Subscribe / Unsubscribe Enewsletters | Login | Register

Pencil Banner

As 'big data' grows, IT job roles, technology must change

Lucas Mearian, Computerworld | May 6, 2011
LAS VEGAS -- As corporate data stores continue to grow, in some cases by more than 50% annually, the expanding task of managing and mining them for information is forcing a change in how IT workers are trained.

EMC announced here that it has ramped up programs to train and certify "data scientists." A data scientist spends his or her time determining the value of a corporation's data.

Nick Mehta, CEO of cloud storage provider LiveOffice, said data persists whether it's properly stored or not.

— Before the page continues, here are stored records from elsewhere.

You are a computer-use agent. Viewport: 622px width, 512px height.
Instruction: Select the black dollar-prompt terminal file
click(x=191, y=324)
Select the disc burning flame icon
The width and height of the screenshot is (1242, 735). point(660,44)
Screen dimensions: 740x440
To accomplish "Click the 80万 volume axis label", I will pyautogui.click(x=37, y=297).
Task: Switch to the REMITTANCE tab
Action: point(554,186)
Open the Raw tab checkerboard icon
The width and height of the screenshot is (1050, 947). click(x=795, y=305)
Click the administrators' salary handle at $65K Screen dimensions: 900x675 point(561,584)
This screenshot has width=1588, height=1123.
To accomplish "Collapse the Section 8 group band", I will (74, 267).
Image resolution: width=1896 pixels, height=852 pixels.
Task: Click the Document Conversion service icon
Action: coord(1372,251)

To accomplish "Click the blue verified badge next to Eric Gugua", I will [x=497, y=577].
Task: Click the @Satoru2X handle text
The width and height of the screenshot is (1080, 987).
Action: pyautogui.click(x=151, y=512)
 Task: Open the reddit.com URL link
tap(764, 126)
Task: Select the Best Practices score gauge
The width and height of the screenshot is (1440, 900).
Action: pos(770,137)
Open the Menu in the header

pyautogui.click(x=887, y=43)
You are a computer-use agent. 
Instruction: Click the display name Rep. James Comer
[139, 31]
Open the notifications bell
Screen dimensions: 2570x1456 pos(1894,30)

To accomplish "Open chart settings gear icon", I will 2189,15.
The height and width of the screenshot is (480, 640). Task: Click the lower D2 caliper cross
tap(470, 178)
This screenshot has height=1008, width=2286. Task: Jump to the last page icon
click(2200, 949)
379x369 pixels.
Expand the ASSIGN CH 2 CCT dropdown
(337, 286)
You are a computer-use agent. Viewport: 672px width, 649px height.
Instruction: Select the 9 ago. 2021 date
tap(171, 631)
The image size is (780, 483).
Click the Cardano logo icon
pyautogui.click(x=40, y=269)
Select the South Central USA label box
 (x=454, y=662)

"For us, the issue is, how do you enable a world where you can keep everything cost effectively? We want a way to keep everything and then make it valuable. Having all that data helps us do our jobs better," he said.

LiveOffice currently stores some 4 petabytes of data on disk and adds another 5TB to that pool each day. LiveOffice encrypts all of the data for customer safety.

LiveOffice uses data analytics tools, such as MapReduce technology like Hadoop and distributed databases like Cassandra, to mine massive data stores on Isilon arrays. It's a way to search data for legal discovery and regulatory compliance requests, as well as insight into customers' habits.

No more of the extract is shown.